In an interview with Russian state media outlet RT, senior Hezbollah political official Mahmoud Qmati said on Wednesday that pursuing a state monopoly on arms further north would be “the biggest crime committed by the state”.

“The path taken by the Lebanese government and state institutions will lead Lebanon to instability, chaos and perhaps even civil war,” Qmati said, though he added that Hezbollah would not be dragged into a confrontation with Lebanon’s army.

Hezbollah has argued that it must retain its weapons in order to deter Israel from occupying additional territories in southern Lebanon, where the Lebanese army is ill-equipped to respond.

Israel has maintained troops in five areas of southern Lebanon, in violation of the 2024 truce.

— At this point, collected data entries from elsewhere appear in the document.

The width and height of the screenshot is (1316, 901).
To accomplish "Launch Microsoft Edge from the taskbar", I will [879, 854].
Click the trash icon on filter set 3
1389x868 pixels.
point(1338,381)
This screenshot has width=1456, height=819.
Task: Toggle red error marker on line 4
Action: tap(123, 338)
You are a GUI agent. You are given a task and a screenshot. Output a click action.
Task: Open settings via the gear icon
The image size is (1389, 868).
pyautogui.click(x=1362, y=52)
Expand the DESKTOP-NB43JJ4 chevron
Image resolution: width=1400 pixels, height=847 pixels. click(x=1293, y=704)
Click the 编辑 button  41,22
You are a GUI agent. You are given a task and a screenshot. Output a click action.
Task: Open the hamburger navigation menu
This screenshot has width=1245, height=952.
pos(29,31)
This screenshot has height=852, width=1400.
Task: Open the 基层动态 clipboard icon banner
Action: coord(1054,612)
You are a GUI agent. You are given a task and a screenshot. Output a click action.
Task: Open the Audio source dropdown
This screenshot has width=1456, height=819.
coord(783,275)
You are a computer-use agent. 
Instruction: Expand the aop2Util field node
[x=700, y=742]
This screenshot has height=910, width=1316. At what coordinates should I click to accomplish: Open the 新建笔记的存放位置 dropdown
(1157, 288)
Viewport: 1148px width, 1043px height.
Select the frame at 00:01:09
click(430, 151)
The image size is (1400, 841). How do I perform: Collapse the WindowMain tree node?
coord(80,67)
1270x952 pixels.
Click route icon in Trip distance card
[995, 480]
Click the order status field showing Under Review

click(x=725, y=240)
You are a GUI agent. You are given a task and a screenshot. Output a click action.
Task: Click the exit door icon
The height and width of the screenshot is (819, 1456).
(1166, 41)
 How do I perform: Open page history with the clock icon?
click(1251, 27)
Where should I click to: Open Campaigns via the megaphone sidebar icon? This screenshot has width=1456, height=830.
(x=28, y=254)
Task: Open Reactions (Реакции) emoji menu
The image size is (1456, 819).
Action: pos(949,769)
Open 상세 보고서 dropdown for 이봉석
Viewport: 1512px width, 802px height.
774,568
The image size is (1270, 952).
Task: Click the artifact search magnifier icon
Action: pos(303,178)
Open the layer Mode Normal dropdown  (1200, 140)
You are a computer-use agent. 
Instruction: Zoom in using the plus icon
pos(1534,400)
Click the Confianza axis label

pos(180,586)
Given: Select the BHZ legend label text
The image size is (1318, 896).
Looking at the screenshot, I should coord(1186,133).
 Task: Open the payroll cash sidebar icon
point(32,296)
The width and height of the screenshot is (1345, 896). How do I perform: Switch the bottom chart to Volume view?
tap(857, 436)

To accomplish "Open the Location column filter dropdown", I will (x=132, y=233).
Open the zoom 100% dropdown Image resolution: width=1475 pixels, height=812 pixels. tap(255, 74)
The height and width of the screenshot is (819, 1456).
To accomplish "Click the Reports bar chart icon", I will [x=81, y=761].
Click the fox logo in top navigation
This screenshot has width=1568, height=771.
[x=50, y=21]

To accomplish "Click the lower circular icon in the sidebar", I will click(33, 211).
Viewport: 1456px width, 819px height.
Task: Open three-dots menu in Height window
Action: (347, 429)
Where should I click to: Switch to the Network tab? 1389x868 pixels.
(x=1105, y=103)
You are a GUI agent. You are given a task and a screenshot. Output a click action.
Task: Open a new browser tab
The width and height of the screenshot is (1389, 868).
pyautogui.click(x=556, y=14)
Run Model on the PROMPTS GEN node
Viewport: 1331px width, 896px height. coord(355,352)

“There will be no talk or dialogue about any situation north of the Litani River before Israel withdraws from all Lebanese territory, liberates the south and the prisoners, and stops its violations against Lebanon,” said Qmati, the Hezbollah official.

Reporting from the Lebanese capital, Beirut, on Thursday, Al Jazeera’s Zeina Khodr explained that by targeting areas north of the Litani River for attack, the Israeli military is signalling that it has “shifted to phase two of the disarmament plan”.

But the Lebanese army has said “it needs time to put a plan together and that it will present it to the government next month”, Khodr said.

“Lebanese army sources [are] saying that this is very challenging, especially if Hezbollah refuses to cooperate with the army. And Hezbollah [is] making clear it will not cooperate with the army,” she explained.